Glycerophospholipid metabolic disorders and gender difference of cantharidin-induced hepatotoxicity in rats: lipidomics and MALDI mass spectrometry imaging analysis

Qiyi Wang; Weina Cheng; Tianmu He; Shan Li; Jingwen Ao; Yanmei He; Cancan Duan; Xiaofei Li; Jianyong Zhang

doi:10.1016/j.cbi.2024.111314

Glycerophospholipid metabolic disorders and gender difference of cantharidin-induced hepatotoxicity in rats: lipidomics and MALDI mass spectrometry imaging analysis

Chem Biol Interact. 2024 Nov 15:111314. doi: 10.1016/j.cbi.2024.111314. Online ahead of print.

Authors

Qiyi Wang¹, Weina Cheng¹, Tianmu He¹, Shan Li¹, Jingwen Ao¹, Yanmei He², Cancan Duan², Xiaofei Li³, Jianyong Zhang⁴

Affiliations

¹ Department of Pharmacy, Zunyi Medical University, Zunyi, China, 563000.
² Department of Pharmacy, Zunyi Medical University, Zunyi, China, 563000; Key Laboratory of Basic Pharmacology of Ministry of Education and Joint International Research Laboratory of Ethnomedicine of Ministry of Education, Zunyi Medical University, Zunyi, China, 563000.
³ School of Basic Medicine, Zunyi Medical University, Zunyi, China, 563000.
⁴ Department of Pharmacy, Zunyi Medical University, Zunyi, China, 563000; Key Laboratory of Basic Pharmacology of Ministry of Education and Joint International Research Laboratory of Ethnomedicine of Ministry of Education, Zunyi Medical University, Zunyi, China, 563000. Electronic address: [email protected].

PMID: 39551422
DOI: 10.1016/j.cbi.2024.111314

Abstract

The hepatotoxicity mechanism of cantharidin (CTD), a major active component of Mylabris was explored based on liver lipidome alterations and spatial distributions in female and male rats using lipidomics and matrix-assisted laser desorption/ionization mass spectrometry imaging (MALDI-MSI).
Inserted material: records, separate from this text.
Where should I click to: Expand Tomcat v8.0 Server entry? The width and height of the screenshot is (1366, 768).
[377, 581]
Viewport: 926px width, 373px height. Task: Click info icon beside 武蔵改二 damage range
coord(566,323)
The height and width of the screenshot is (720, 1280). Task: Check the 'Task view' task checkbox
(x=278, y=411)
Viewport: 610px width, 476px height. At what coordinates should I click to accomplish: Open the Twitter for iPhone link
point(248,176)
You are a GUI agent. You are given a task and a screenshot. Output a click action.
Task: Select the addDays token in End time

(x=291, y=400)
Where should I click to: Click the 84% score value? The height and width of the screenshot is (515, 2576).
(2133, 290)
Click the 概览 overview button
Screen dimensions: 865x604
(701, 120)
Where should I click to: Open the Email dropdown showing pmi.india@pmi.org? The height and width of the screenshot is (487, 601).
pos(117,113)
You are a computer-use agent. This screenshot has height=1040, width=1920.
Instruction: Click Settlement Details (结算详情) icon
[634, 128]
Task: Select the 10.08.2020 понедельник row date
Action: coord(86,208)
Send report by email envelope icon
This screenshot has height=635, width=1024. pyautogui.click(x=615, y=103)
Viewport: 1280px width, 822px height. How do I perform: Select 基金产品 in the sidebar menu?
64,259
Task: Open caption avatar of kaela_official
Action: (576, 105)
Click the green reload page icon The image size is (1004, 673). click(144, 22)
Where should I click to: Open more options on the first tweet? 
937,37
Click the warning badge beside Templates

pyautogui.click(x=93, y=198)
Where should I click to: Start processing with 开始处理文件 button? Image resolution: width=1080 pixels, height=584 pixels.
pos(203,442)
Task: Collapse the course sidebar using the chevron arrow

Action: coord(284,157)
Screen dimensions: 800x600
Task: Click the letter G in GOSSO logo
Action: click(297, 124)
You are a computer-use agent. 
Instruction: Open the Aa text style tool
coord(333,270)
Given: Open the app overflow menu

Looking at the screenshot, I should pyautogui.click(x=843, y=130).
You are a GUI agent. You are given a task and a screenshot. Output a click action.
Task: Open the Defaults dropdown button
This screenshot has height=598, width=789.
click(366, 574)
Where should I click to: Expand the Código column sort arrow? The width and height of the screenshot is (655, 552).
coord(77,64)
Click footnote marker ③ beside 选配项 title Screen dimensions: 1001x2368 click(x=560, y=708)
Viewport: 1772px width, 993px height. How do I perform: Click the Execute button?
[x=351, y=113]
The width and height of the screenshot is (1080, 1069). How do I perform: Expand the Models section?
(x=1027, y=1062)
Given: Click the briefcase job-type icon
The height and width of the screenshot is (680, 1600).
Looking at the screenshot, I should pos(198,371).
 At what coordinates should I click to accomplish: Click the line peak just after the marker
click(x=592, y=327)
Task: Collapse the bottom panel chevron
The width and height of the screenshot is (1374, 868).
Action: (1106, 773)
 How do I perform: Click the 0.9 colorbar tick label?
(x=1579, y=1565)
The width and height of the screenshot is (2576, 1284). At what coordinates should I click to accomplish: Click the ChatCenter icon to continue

After oral CTD exposure, the livers of female rats were screened for 104 differential lipids including lysophosphatidylethanolamine(LysoPE)(20:2/0:0) and diacylglycerol(DG)(18:2/22:4), whereas the livers of male rats were screened for 76 differential lipids including fatty acid(FA)(24:6) and DG(18:0/22:4). According to the MALDI-MSI results, female rats exhibited 12 differential lipids with alteration in the abundance and spatial distribution of phosphatylcholine(PC), phosphatidylethanolamine(PE), lysophosphatidylcholine(LysoPC), and LysoPE in the liver lesion area. On the other hand, male rats exhibited 8 differential lipids with changes in the abundance and spatial distribution of PC, PE, and FA in the liver lesion area. The lipidomics- and MALDI-MSI-detected differential lipids strongly disrupted glycerophospholipid metabolism in both female and male rats. Additionally, phosphatidate phosphatase (Lipin1), choline/ethanolamine phosphotransferase 1 (CEPT1), and phosphatidylethanolamine N-methyltransferase (PEMT) were screened to distinguish CTD hepatoxicity in female and male rats. Western blotting analysis demonstrated a significant elevation in Lipin1 expression in female and male rat livers, accompanied by a decrease in PEMT expression. Furthermore, CEPT1 expression increased significantly in female rat livers and decreased significantly in male rat livers. These findings suggested that CTD could disrupt lipid metabolism in a gender-specific manner. Moreover, the combination of lipidomics and MALDI-MSI could offer valuable insights into CTD-induced hepatotoxicity in rats.

Keywords: Cantharidin; Gender difference; Glycerophospholipid metabolism; Hepatotoxicity; Lipidomics; Mass spectrometry imaging.